William H. Hersh

Professor and Chair
 
 

Ph.D. Columbia University (1980)

Office: Remsen 109B

E-Mail: william.hersh@qc.cuny.edu

Phone: (718) 997-4144

FAX: (718) 997-5531
 
 

Current and former group members

Research Interests: Organic/Organometallic; uses of novel phosphorus chemistry in organometallic catalysis, antisense oligonucleotide synthesis, and enantioselective catalysis.
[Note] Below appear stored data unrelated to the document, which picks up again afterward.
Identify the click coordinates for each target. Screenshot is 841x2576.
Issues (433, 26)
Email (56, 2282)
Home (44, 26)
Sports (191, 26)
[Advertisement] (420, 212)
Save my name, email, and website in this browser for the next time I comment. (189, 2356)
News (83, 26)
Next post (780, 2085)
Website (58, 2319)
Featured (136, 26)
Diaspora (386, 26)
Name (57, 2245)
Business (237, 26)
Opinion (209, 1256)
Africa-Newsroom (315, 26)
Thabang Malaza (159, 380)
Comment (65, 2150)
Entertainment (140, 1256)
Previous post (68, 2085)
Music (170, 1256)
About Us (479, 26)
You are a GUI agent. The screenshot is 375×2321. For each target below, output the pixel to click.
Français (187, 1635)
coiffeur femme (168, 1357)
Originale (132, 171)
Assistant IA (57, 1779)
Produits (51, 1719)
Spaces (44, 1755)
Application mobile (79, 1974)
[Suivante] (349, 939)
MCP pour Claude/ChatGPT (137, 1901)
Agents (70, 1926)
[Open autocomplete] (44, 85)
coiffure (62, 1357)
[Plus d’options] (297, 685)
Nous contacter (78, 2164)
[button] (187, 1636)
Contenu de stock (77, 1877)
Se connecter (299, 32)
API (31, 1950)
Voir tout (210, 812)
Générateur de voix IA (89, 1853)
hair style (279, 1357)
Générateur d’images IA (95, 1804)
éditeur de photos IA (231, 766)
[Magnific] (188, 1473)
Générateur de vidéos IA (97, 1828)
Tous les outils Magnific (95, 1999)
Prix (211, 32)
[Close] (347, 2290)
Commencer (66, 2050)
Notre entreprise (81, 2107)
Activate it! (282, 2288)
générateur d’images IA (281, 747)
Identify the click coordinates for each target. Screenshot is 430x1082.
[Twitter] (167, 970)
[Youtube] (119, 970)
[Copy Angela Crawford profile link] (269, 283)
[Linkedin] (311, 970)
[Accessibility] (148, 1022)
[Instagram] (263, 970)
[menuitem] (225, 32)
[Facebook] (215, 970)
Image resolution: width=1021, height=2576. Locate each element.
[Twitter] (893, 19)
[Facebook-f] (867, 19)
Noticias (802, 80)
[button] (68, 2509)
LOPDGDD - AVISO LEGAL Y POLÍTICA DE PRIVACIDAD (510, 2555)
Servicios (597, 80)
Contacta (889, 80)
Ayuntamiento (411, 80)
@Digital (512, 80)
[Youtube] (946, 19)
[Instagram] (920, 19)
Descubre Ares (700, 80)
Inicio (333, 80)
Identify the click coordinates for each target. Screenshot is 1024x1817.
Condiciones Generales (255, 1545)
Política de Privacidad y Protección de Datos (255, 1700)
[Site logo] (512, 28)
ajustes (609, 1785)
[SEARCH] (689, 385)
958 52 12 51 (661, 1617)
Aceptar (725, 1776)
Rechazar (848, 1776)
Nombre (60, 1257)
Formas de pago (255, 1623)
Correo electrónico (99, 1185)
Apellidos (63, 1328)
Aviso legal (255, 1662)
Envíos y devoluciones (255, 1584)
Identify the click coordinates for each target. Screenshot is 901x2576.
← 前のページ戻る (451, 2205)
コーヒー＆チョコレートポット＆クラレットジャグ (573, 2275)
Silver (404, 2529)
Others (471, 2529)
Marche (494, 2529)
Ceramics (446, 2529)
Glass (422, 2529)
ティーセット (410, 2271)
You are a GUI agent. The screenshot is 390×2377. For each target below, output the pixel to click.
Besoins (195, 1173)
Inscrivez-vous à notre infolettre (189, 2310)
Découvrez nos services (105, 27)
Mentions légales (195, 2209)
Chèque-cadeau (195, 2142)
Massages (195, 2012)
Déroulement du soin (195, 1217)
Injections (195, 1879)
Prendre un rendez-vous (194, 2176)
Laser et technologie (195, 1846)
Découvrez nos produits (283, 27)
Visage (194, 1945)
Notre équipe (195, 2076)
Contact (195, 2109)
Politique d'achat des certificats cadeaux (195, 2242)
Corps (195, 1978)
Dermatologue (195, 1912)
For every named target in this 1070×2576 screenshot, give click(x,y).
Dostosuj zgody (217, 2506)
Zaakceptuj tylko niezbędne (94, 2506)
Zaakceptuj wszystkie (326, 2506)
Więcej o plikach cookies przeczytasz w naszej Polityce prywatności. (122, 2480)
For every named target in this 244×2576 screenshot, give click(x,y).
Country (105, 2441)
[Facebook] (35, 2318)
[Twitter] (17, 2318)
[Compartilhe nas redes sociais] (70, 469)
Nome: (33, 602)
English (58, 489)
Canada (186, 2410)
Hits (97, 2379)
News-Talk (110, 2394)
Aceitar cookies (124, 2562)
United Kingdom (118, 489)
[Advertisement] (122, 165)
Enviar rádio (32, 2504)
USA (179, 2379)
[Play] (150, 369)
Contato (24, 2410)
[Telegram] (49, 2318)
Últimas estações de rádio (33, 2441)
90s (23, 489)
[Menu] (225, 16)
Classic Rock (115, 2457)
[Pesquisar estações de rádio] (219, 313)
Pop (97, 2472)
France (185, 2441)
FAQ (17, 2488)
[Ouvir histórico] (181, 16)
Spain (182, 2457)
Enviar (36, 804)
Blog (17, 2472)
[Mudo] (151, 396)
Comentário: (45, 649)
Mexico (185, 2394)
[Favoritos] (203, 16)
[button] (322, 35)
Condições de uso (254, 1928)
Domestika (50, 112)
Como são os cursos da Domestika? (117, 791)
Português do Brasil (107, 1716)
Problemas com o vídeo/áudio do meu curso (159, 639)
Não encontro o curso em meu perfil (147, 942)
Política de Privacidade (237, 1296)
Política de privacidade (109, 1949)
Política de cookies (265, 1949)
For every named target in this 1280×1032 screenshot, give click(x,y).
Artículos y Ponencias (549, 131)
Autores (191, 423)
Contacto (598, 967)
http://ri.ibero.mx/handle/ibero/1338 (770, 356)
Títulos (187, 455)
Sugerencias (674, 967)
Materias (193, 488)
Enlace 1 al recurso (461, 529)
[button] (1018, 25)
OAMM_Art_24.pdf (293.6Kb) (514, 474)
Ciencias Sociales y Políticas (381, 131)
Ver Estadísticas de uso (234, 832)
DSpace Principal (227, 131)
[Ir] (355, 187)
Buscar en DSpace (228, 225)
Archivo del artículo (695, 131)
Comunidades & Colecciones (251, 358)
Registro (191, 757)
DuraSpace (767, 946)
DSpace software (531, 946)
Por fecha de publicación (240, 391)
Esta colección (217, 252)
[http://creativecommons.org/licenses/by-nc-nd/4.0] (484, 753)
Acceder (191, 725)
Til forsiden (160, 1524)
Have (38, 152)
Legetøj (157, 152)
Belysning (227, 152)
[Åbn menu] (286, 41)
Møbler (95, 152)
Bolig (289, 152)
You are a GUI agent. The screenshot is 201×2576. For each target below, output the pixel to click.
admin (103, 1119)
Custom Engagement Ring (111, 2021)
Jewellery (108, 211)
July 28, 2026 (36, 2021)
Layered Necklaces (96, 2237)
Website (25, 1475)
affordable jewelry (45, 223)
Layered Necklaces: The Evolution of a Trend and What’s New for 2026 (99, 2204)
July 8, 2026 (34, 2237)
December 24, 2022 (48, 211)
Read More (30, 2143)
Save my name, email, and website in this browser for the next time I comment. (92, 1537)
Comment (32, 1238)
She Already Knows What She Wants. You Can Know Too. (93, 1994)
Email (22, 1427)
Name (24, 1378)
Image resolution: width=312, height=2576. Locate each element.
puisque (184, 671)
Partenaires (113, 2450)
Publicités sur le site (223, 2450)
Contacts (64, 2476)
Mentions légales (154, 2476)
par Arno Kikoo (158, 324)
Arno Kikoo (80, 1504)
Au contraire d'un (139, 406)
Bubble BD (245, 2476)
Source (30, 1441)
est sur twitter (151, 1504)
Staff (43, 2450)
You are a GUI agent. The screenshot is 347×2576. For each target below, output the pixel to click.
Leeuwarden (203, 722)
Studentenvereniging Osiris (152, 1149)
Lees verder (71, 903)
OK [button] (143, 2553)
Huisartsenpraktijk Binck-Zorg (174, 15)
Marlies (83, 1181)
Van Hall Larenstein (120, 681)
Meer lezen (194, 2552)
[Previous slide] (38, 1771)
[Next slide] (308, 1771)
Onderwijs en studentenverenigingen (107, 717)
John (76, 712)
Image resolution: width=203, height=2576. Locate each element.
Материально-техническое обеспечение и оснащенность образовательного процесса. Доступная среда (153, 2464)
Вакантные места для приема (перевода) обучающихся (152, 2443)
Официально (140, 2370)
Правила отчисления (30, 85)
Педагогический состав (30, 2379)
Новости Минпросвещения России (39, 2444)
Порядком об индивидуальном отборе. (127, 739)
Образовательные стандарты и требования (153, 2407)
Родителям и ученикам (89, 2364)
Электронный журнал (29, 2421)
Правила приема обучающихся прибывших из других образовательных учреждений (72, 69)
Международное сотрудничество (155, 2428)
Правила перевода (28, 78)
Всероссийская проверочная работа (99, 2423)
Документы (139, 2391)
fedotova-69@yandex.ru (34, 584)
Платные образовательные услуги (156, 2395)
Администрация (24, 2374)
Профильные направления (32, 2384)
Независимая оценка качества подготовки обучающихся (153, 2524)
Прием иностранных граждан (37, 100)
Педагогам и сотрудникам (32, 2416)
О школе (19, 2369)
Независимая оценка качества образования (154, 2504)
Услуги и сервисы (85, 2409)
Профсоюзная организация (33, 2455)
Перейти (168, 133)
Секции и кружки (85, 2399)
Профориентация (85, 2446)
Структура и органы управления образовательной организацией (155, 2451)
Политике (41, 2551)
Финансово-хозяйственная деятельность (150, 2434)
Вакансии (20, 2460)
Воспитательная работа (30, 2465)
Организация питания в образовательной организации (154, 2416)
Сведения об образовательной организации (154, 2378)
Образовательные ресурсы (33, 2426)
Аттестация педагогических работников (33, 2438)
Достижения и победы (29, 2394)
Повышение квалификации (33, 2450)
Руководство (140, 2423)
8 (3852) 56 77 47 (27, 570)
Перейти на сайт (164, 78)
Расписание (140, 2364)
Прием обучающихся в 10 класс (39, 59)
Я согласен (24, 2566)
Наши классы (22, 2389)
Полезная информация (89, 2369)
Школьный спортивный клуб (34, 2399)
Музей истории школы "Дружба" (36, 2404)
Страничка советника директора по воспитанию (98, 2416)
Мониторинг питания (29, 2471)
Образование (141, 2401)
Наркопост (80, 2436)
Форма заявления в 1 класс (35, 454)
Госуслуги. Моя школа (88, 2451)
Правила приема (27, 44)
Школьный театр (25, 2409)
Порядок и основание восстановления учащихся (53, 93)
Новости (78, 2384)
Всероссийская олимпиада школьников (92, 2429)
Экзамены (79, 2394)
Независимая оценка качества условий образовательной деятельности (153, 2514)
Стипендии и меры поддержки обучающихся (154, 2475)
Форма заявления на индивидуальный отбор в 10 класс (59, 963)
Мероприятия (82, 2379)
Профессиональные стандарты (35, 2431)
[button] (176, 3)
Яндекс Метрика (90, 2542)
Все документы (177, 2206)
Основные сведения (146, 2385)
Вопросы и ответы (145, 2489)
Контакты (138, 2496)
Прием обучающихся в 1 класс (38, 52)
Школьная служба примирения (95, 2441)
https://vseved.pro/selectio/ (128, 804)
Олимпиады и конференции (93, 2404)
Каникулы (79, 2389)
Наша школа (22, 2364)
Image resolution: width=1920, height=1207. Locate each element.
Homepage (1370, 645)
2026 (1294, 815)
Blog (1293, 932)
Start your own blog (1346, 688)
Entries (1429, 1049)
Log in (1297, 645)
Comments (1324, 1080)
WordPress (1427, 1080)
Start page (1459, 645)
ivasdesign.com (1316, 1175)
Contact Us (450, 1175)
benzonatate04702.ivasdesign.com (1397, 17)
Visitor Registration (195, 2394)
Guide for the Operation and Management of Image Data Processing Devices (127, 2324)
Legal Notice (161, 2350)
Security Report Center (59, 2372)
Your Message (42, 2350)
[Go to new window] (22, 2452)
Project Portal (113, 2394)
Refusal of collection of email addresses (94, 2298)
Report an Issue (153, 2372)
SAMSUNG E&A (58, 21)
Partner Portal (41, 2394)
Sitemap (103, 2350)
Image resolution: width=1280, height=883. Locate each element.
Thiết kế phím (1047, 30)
[Phosphorus Chemistry]     [Hydroformylation]     [Antisense Oligonucleotides]     [Diels-Alder Catalysis]     [Back to top]
 

Phosphorus Chemistry. Typical triaryl or trialkyl phosphorus ligands in organometallic compounds are relatively electron-rich.  We have begun investigating novel electron-withdrawing phosphines possessing N-sulfonyl moieties, the first two of which we have named TosL and diTosL(5, 7). We have shown these ligands to be comparable to fluorinated phosphines in electron-withdrawing ability.  Compound 1 is a chiral analog, and is easy to prepare in enantiomerically pure form from the amino acid valine (8, 12).  We are pursuing the many opportunities for steric and electronic tuning of analogues of these phosphoramides.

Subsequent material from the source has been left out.